● Task to carry out: The entries are to be repeated in full, without any change.

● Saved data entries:
○ ○ ○

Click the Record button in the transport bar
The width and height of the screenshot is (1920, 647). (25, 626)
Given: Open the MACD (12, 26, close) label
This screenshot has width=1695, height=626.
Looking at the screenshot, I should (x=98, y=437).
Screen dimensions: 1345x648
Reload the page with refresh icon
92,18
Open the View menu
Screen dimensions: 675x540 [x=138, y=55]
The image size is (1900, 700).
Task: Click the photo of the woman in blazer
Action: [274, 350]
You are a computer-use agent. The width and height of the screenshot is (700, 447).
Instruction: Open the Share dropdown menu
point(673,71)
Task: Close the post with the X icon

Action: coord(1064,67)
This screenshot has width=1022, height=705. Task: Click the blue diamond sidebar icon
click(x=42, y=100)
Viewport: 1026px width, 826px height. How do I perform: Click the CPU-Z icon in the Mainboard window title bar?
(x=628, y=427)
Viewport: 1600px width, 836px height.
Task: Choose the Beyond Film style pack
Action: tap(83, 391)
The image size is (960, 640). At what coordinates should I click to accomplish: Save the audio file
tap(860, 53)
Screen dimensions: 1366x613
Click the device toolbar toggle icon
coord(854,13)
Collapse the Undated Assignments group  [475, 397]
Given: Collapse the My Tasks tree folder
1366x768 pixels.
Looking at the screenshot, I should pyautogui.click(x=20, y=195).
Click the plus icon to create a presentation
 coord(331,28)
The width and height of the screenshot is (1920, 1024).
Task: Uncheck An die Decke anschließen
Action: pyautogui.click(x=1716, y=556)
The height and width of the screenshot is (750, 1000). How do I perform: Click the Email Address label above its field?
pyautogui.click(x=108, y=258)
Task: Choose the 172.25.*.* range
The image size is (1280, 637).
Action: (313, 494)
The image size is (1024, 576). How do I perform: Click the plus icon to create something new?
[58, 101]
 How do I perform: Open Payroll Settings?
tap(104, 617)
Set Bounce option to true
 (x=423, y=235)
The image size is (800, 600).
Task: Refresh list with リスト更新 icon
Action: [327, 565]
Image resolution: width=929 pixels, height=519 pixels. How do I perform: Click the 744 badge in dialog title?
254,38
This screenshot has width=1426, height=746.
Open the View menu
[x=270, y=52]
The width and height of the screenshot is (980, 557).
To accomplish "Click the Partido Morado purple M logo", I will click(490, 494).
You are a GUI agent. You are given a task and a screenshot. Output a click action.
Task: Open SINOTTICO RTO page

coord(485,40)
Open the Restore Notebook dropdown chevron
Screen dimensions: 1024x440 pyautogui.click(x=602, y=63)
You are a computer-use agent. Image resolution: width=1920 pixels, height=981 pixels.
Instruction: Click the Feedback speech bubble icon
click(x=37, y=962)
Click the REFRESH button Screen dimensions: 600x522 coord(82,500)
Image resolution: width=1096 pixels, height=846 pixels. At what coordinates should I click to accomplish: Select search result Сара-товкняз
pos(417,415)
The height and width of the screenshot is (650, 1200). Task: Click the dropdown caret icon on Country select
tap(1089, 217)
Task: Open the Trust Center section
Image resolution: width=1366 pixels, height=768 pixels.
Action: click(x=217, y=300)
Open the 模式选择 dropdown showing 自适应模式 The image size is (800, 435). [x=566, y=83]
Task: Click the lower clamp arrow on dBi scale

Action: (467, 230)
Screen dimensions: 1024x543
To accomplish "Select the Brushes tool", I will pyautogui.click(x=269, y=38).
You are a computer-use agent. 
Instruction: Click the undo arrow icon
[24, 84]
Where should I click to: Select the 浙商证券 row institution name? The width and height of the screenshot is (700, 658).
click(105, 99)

○ ○ ○

● Answer section:
Click the Record button in the transport bar
The width and height of the screenshot is (1920, 647). (25, 626)
Given: Open the MACD (12, 26, close) label
This screenshot has width=1695, height=626.
Looking at the screenshot, I should (x=98, y=437).
Screen dimensions: 1345x648
Reload the page with refresh icon
92,18
Open the View menu
Screen dimensions: 675x540 [x=138, y=55]
The image size is (1900, 700).
Task: Click the photo of the woman in blazer
Action: [274, 350]
You are a computer-use agent. The width and height of the screenshot is (700, 447).
Instruction: Open the Share dropdown menu
point(673,71)
Task: Close the post with the X icon

Action: coord(1064,67)
This screenshot has width=1022, height=705. Task: Click the blue diamond sidebar icon
click(x=42, y=100)
Viewport: 1026px width, 826px height. How do I perform: Click the CPU-Z icon in the Mainboard window title bar?
(x=628, y=427)
Viewport: 1600px width, 836px height.
Task: Choose the Beyond Film style pack
Action: tap(83, 391)
The image size is (960, 640). At what coordinates should I click to accomplish: Save the audio file
tap(860, 53)
Screen dimensions: 1366x613
Click the device toolbar toggle icon
coord(854,13)
Collapse the Undated Assignments group  [475, 397]
Given: Collapse the My Tasks tree folder
1366x768 pixels.
Looking at the screenshot, I should pyautogui.click(x=20, y=195).
Click the plus icon to create a presentation
 coord(331,28)
The width and height of the screenshot is (1920, 1024).
Task: Uncheck An die Decke anschließen
Action: pyautogui.click(x=1716, y=556)
The height and width of the screenshot is (750, 1000). How do I perform: Click the Email Address label above its field?
pyautogui.click(x=108, y=258)
Task: Choose the 172.25.*.* range
The image size is (1280, 637).
Action: (313, 494)
The image size is (1024, 576). How do I perform: Click the plus icon to create something new?
[58, 101]
 How do I perform: Open Payroll Settings?
tap(104, 617)
Set Bounce option to true
 (x=423, y=235)
The image size is (800, 600).
Task: Refresh list with リスト更新 icon
Action: [327, 565]
Image resolution: width=929 pixels, height=519 pixels. How do I perform: Click the 744 badge in dialog title?
254,38
This screenshot has width=1426, height=746.
Open the View menu
[x=270, y=52]
The width and height of the screenshot is (980, 557).
To accomplish "Click the Partido Morado purple M logo", I will click(490, 494).
You are a GUI agent. You are given a task and a screenshot. Output a click action.
Task: Open SINOTTICO RTO page

coord(485,40)
Open the Restore Notebook dropdown chevron
Screen dimensions: 1024x440 pyautogui.click(x=602, y=63)
You are a computer-use agent. Image resolution: width=1920 pixels, height=981 pixels.
Instruction: Click the Feedback speech bubble icon
click(x=37, y=962)
Click the REFRESH button Screen dimensions: 600x522 coord(82,500)
Image resolution: width=1096 pixels, height=846 pixels. At what coordinates should I click to accomplish: Select search result Сара-товкняз
pos(417,415)
The height and width of the screenshot is (650, 1200). Task: Click the dropdown caret icon on Country select
tap(1089, 217)
Task: Open the Trust Center section
Image resolution: width=1366 pixels, height=768 pixels.
Action: click(x=217, y=300)
Open the 模式选择 dropdown showing 自适应模式 The image size is (800, 435). [x=566, y=83]
Task: Click the lower clamp arrow on dBi scale

Action: (467, 230)
Screen dimensions: 1024x543
To accomplish "Select the Brushes tool", I will pyautogui.click(x=269, y=38).
You are a computer-use agent. 
Instruction: Click the undo arrow icon
[24, 84]
Where should I click to: Select the 浙商证券 row institution name? The width and height of the screenshot is (700, 658).
click(105, 99)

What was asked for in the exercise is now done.